Je suis désolée, aucune anecdote ne me vient à l’esprit. Quand on m’a invitée à la conférence de presse pour le lancement du drama, c’était chouette de pouvoir saluer les acteurs Park Seo Jun, Park Min Young et Lee Tae Hwan. Je me souviens avoir été touchée par leur beauté, leur élégance et leur gentillesse.
À sa sortie, l’ouvrage est la romance la plus vendue en Corée du Sud. Comment avez-vous vécu un tel accueil ?

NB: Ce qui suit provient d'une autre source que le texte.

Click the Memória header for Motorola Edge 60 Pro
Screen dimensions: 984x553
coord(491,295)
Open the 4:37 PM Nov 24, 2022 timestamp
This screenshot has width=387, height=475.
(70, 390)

Sortie en 2012, la première édition papier a rapidement été réimprimée tant elle s’est bien vendue. Le roman a ensuite été publié en série sur Kakao Page. À l’époque, Qu’est-ce qui cloche avec la secrétaire Kim ? a été la seule romance contemporaine à atteindre le million de pages lues. Par la suite, le webtoon et le drama ont à nouveau dynamisé l’œuvre. Je ne sais pas pourquoi ce roman a autant plu. Tout ce que je voulais, c’était livrer une histoire amusante aux lecteurs, et rien ne me fait plus plaisir que de savoir qu’elle est aimée depuis si longtemps et par autant de monde.
Qu’avez-vous pensé des adaptations en webtoon et en drama ?
Étant autrice, je ne connais pas grand-chose aux webtoons et aux dramas. La façon d’exprimer un contenu diffère dans chacun de ces domaines. J’ai demandé que le sujet et les éléments essentiels du roman soient gardés intacts, mais je n’ai rien proposé d’un point de vue graphique ou à propos de la réalisation. Le webtoon comme le drama sont des œuvres géniales. J’étais heureuse en regardant le drama parce que j’ai trouvé les acteurs vraiment très bons.
En France, la romance est l’un des marchés les plus vendeurs dans le secteur du livre. En est-il de même en Corée ?
Le marché des romances est très actif en Corée du Sud depuis les années 1990, que ce soit en ligne ou en papier. Ces romans conservent toujours une place dominante sur les nombreuses plateformes numériques du pays. Il y a donc des lecteurs de la première heure et des plus récents. En plus, ce marché attire toutes tranches d’âges.
Selon vous, pourquoi fédère-t-elle autant de lecteurs à travers le monde ?
L’amour permet au monde d’être plus humain. Peu importe de quelle forme d’amour on parle, un happy ending rend toujours heureux. Les romances ne sont-elles pas des histoires qui nous permettent de nous défaire du quotidien pour goûter à des fantasmes qui nous comblent de bonheur ?
Quels sont vos romans de romance favoris ?
Papa longues jambes [NdlR : roman épistolaire de l’autrice Jean Webster], sans hésitation ! Je l’ai lu quand j’étais enfant, mais j’ai tellement aimé l’énergie de Judy que je m’en souviens encore très bien. C’est écrit sous forme de lettres du point de vue de l’héroïne, mais on ressent pleinement les émotions de Jarvis, un autre personnage. Je trouve ça très fort.
Et vos romans favoris, de manière générale ?
J’aime tous les romans, mais si je devais vraiment en choisir un, ce serait Le Seigneur des Anneaux [NdlR : saga de roman fantasy de J. R. R. Tolkien].